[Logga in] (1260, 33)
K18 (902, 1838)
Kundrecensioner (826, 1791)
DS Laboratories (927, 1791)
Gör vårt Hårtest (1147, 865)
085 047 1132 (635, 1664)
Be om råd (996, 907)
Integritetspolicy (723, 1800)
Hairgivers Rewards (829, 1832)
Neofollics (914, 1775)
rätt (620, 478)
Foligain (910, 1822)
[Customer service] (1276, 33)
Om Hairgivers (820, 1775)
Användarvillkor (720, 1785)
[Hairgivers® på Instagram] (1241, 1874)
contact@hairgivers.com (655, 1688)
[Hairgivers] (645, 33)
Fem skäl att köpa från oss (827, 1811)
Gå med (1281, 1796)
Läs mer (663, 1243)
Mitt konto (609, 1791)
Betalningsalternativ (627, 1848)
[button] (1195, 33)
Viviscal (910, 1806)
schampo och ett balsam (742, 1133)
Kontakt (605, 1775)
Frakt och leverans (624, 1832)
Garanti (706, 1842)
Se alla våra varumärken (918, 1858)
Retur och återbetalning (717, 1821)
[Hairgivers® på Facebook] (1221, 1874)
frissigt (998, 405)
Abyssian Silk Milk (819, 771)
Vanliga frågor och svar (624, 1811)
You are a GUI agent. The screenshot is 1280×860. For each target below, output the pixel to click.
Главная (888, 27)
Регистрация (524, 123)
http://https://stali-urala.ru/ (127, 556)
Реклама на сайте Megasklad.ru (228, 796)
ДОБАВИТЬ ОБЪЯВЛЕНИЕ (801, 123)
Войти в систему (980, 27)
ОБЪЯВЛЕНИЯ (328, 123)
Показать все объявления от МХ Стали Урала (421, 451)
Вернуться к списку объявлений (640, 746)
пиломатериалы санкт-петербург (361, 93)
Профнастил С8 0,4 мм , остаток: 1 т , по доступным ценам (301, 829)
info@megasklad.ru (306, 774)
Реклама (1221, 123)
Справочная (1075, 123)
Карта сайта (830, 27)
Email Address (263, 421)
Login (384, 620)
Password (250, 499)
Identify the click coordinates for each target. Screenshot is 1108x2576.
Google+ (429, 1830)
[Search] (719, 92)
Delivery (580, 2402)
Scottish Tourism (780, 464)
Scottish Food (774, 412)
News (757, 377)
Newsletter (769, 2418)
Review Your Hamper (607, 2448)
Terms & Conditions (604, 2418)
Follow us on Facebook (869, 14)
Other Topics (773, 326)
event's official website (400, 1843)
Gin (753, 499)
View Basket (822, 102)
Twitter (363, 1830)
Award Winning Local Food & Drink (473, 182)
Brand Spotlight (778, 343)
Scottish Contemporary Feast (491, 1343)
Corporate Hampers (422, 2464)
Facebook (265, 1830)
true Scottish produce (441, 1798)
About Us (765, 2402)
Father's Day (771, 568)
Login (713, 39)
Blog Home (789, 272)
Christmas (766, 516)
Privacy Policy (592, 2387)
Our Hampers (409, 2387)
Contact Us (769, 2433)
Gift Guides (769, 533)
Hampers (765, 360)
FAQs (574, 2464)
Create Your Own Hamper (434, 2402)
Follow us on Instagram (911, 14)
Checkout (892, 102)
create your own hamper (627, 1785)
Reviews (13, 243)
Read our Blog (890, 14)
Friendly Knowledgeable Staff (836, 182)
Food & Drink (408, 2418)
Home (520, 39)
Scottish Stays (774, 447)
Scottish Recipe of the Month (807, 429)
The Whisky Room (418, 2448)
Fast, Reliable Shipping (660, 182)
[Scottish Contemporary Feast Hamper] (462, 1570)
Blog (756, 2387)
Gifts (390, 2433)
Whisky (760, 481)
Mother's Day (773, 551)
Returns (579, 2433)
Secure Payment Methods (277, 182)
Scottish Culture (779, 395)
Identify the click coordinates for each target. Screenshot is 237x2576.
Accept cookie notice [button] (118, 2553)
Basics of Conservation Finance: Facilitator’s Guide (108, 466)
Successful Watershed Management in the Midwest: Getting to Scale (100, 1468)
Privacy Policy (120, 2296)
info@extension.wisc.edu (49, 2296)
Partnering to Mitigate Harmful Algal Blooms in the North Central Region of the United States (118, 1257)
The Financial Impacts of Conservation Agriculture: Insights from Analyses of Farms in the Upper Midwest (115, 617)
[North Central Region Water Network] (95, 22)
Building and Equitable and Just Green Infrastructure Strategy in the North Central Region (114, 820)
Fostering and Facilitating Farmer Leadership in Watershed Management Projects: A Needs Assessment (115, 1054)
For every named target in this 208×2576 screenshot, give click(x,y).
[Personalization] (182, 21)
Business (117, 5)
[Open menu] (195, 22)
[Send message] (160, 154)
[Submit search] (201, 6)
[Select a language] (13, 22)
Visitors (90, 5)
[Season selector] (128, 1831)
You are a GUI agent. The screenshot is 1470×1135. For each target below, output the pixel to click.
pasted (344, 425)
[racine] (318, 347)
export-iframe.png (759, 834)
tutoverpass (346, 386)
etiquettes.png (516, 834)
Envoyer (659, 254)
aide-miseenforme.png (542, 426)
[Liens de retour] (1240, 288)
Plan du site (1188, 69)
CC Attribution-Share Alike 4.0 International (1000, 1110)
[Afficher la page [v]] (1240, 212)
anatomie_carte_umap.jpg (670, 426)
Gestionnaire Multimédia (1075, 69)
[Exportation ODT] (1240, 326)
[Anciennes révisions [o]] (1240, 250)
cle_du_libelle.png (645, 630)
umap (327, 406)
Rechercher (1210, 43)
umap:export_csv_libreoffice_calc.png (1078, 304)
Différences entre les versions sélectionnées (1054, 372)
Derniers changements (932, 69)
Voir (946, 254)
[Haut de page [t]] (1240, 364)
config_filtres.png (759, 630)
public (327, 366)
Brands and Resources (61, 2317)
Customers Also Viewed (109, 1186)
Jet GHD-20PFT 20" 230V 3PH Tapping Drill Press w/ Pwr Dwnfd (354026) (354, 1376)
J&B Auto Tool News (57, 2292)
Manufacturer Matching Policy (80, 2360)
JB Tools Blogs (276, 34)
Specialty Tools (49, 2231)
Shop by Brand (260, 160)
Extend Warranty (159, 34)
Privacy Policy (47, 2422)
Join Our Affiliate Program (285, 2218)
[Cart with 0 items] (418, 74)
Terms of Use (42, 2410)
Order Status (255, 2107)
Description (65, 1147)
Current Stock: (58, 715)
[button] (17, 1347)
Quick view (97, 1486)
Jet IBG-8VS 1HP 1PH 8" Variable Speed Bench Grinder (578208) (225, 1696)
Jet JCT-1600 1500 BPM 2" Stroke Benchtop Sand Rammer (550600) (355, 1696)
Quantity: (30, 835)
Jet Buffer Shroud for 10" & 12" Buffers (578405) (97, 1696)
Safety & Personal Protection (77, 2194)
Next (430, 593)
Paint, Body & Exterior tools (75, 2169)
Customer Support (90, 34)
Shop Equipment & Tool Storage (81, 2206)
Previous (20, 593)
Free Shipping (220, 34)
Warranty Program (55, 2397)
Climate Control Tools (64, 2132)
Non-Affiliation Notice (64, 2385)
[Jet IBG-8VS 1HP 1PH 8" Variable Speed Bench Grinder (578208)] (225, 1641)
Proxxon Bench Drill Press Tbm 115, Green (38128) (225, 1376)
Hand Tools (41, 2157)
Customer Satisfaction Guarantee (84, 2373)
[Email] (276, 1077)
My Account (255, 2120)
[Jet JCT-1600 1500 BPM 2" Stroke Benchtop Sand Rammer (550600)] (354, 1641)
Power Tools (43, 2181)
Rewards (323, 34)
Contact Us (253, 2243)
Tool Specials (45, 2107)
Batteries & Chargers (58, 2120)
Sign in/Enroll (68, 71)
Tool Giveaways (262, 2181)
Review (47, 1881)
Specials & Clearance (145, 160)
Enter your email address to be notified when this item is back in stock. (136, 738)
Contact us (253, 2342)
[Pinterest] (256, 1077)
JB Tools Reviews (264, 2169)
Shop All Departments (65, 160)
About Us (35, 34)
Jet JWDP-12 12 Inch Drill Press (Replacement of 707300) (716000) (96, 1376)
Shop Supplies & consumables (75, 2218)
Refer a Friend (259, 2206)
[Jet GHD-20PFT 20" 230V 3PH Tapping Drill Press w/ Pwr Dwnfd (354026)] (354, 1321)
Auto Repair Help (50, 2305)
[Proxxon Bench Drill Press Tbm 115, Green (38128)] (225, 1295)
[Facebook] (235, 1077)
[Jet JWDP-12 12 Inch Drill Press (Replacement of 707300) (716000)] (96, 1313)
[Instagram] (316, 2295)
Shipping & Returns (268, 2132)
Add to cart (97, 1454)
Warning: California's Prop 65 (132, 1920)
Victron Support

-- -- --

TASK ::
For the records above, give the number of lines containing the string "Dwnfd" and no other words.

TASK RESULT ::
2